The new school sculpture embedded in the front lawn outside Kaleidoscope School of Arts and Sciences is already tilting at an angle similar to the Leaning Tower of Pisa, or a space ship that has crash landed.
In fact, the slanted metal frame is completely intentional said Ohio-based creator Kate Demske.
“I built it at the same angle you would hold a real Kaleidoscope,” Demske said.
More than 250 students and staff members bundled up on Oct. 27 to attend the official unveiling of the Kaleidoscope Art Sculpture. The rigid shards of stained glass cemented in the ceiling of the installation glinted in the late-autumn sun.
Principal Robin Dahlman quieted the huddle of buzzing students by reminding them of their “active listening skills.” She said it had taken hard work and persistence from parents, staff and students to make sure the school was able to receive the artwork that would capture the essence of the school.
Parent Heather Floyd initiated the push toward getting a piece to represent the school two years ago.
“Parents and teachers thought it was important we had art that captures our identity,” Floyd said.

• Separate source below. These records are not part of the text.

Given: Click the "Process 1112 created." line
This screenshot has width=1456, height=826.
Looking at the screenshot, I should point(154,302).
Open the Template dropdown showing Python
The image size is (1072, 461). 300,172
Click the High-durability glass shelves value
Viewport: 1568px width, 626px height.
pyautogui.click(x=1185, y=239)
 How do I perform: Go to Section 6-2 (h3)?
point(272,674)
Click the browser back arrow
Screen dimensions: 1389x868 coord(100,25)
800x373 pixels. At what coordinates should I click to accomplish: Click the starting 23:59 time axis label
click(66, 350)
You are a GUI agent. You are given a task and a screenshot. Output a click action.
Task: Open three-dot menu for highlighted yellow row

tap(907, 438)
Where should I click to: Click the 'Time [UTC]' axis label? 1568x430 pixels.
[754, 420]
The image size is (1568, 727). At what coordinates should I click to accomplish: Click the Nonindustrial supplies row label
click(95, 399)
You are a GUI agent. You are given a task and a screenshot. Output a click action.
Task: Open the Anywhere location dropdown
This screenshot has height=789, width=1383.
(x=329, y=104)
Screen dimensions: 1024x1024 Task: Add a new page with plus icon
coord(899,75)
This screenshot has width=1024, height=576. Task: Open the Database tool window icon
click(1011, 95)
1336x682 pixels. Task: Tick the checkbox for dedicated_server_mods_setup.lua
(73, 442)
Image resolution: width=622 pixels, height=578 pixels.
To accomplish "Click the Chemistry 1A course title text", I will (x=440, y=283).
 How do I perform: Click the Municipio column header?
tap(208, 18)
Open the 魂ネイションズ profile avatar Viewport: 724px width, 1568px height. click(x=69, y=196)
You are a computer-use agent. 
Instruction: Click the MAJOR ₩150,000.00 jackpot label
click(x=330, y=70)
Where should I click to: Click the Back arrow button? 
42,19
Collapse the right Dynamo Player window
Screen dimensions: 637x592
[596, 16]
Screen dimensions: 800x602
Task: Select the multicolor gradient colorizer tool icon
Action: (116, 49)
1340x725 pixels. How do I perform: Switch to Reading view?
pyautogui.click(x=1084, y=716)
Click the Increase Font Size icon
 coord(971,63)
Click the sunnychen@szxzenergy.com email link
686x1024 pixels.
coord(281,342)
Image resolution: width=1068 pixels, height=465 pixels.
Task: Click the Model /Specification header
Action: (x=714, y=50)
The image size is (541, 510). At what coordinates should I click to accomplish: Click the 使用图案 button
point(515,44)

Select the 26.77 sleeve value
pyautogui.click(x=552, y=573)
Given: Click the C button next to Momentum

After raising $20,000 for a design that was undecided at that point, the school put out a nation-wide proposal request asking for ideas that would be visible to the public and reflected the school’s mission, Floyd said. The art committee then reviewed submissions and presented the finalists for students and staff to vote on, she said.
Demske said her piece tied in the school’s focus on the arts and sciences. The roof, which included cutouts of Alaska’s wildlife, and rows of colored glass are formed within the equation of the golden ratio. She also sent a letter to the students asking for personal items to be placed in the walls of the sculpture.
Responses included a bone, moose hair, toy cars, plastic dolls, a starfish skeleton and personal poetry, now set in concrete on the inside of the hollow frame. The rest of the materials came from suppliers in Cincinnati, Demske said.
“I wanted the kids to be a part of it,” Demske said. “I wanted it to be interactive. I had to think about what it would be like inside of a rainbow. What it would be like to be inside of a jeweled space?”
Dahlman asked the students to consider how the piece ties into their experiences in and outside of the classroom, while walking through it for the first time. She said to consider the different environments and habitats in their community.
It was an amazing process, Dahlman said. The school’s community spent a year raising the funds for the project and was able to get clearance from the City of Kenai and the Kenai Peninsula Borough, she said. Parents, businesses, students and staff donated the time and free labor to make it happen, she said.
Fifth-grader Logan Satahtite said she was happy pieces of Alaska were included in the final product. She thought the angle and rainbow colors were a very interesting aspect of the piece. Her classmate Dillon Hanson said the installation had “pizzazz” and represents the school.
“We hope it becomes a legendary piece that lives on in our school,” Dahlman said.